Fatta questa premessa, si comprendono facilmente i riferimenti citati: infatti il Rock Island Contract è lo Army Contracting Command di Rock Island (ACC-RI), che, come spiega il suo sito web, dispone di 550 dipendenti che gestiscono oltre 80 miliardi di contratti della difesa Usa, pari all’11% dei compiti annuali dell’esercito americano. Fra le attività cui sono destinati questi veri e propri “mercenari” del governo Usa, troviamo: “Enterprise Contracting (Ammunition, Chemical Demilitarization, Installations, and Information Technology); Field Support Contracting (Logistics Civil Augmentation Program (LOGCAP), Army Prepositioned Stocks (APS), Global Reachback Contracting, the Enhanced Army Global Logistics Enterprise Program (EAGLE), and Sustainment) and Contract Operations (Business Operations, Contracting Support, and Contract Pricing)”.

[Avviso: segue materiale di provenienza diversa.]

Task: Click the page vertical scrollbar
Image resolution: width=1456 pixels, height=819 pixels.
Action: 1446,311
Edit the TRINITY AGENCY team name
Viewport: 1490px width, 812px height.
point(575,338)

La sigla CITP sta poi per Counter Insurgency Targeting Programme: si tratta di una delle componenti fondamentali dei programmi di contro-insurrezione, come vengono chiamate da anni le operazioni che gli Usa e le altre forze internazionali svolgono in Afghanistan per contrastare la guerriglia di quelle forze irregolari islamiste genericamente conosciute in Occidente come “talebani”. Così un’altra società di contractors spiega cosa fanno gli esperti di CITP: “gli analisti CITP conducono ricerche e analisi, raccolgono, valutano, addestrano e integrano ogni tipo di fonte di intelligence, concentrandosi su aree riferibili alle priorità nazionali e di teatro statunitensi: analisi e individuazione di reti di contro-insurrezione, individuazione di IED (ordigni esplosivi improvvisati) e attacchi alle reti (Attack the Network, AtN)”. Infine, l’altra sigla, CIAT, sta per “Counter Insurgency/IED Analytical Team”, vale a dire un’altra branca delle stesse attività di contro-insurrezione, messe a contratto in questo caso dal servizio di spionaggio militare Usa, appunto la Defense Intelligence Agency (DIA).

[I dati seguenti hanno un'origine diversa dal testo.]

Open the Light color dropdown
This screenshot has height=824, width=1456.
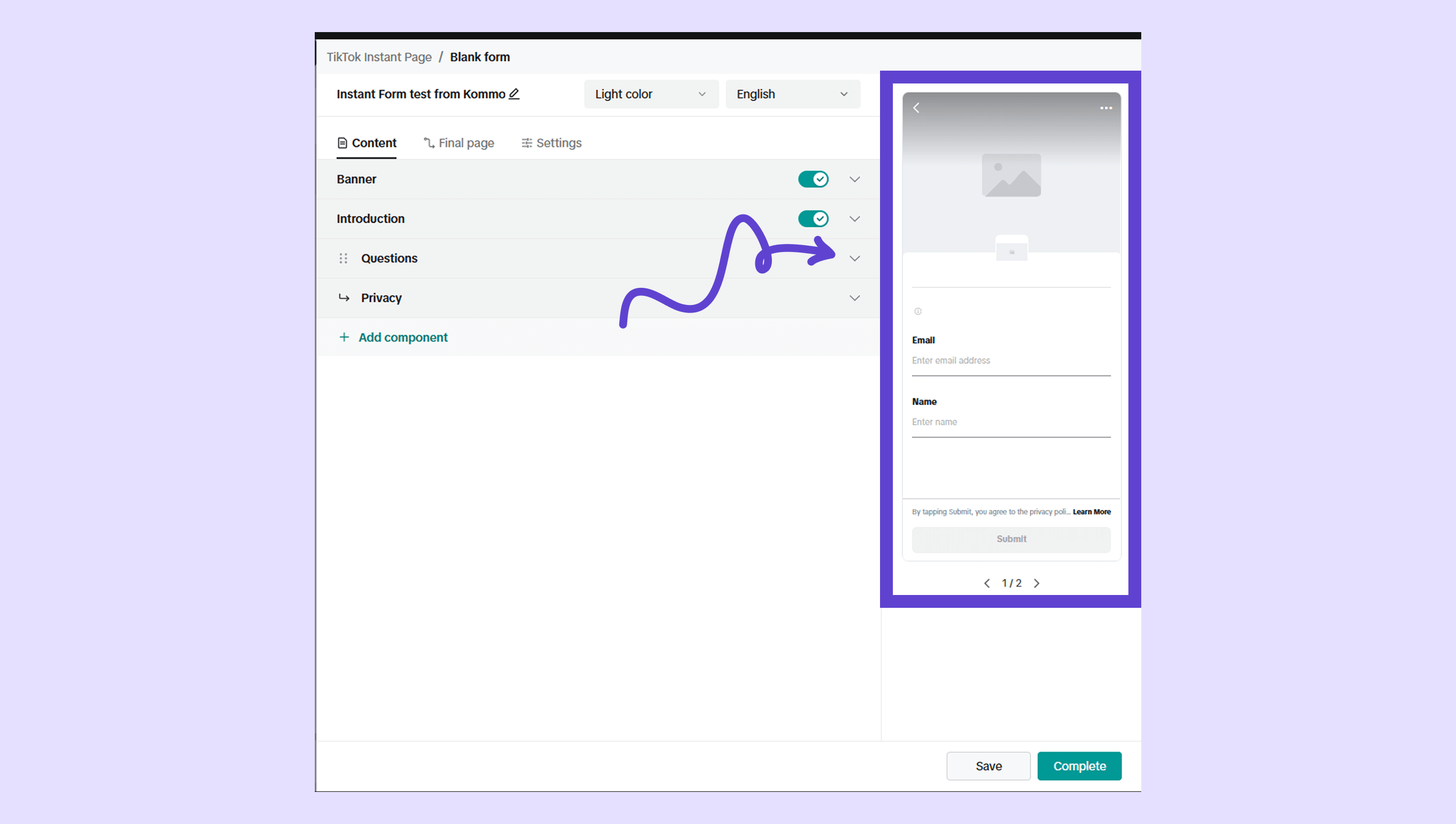(650, 95)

Sembra quindi del tutto plausibile che il funzionario del ministero della difesa Usa discuta con il col. MacDonald della situazione dei contractors assegnati allo US CentCom per le specifiche attività legate in particolare all’intelligence nell’ambito delle operazioni di contro-insurrezione: in entrambe i casi sono infatti attività del tutto coerenti con il curriculum militare del col. MacDonald, quale esperto di spionaggio militare, da parecchi anni operanti nel contesto mediorientale.
Si tratta ora di capire se, tra le attività che questo tipo di specialisti stanno svolgendo in Medio Oriente per conto del governo Usa, anche se formalmente con contratti presso agenzie private, non ci siano anche attività di destabilizzazione dei paesi considerati nemici, come nel caso della Siria. Un’ipotesi che abbiamo spesso avanzato nelle pagine di clarissa.it e che sarebbe ora davvero confermata nella maniera più drammatica, se queste e-mail si dimostrassero autentiche.
L’insolita durezza con cui il governo russo, questa volta, ha duramente stigmatizzato le informazioni fornite dal ministro della difesa Usa John Kerry (“mente sapendo di mentire”) avrebbe dovuto far riflettere quei governi, tra cui quello italiano, che sono servilmente corsi a sottoscrivere un documento di sostegno agli Usa contro l’uso di armi chimiche da parte del regime siriano.
Ancora una volta, come nel caso dell’11 settembre 2011 e dell’attacco all’Iraq è quindi del tutto legittimo il sospetto che la verità che viene raccontata all’opinione pubblica mondiale dai mass-media sia stata anche questa volta spregiudicatamente fabbricata e manipolata: basare su questa non-verità l’ennesimo impiego della forza in Medio Oriente contro un paese arabo come la Siria, laico multiconfessionale e multietnico, sarebbe veramente un ennesimo errore, di incalcolabile portata per l’Occidente.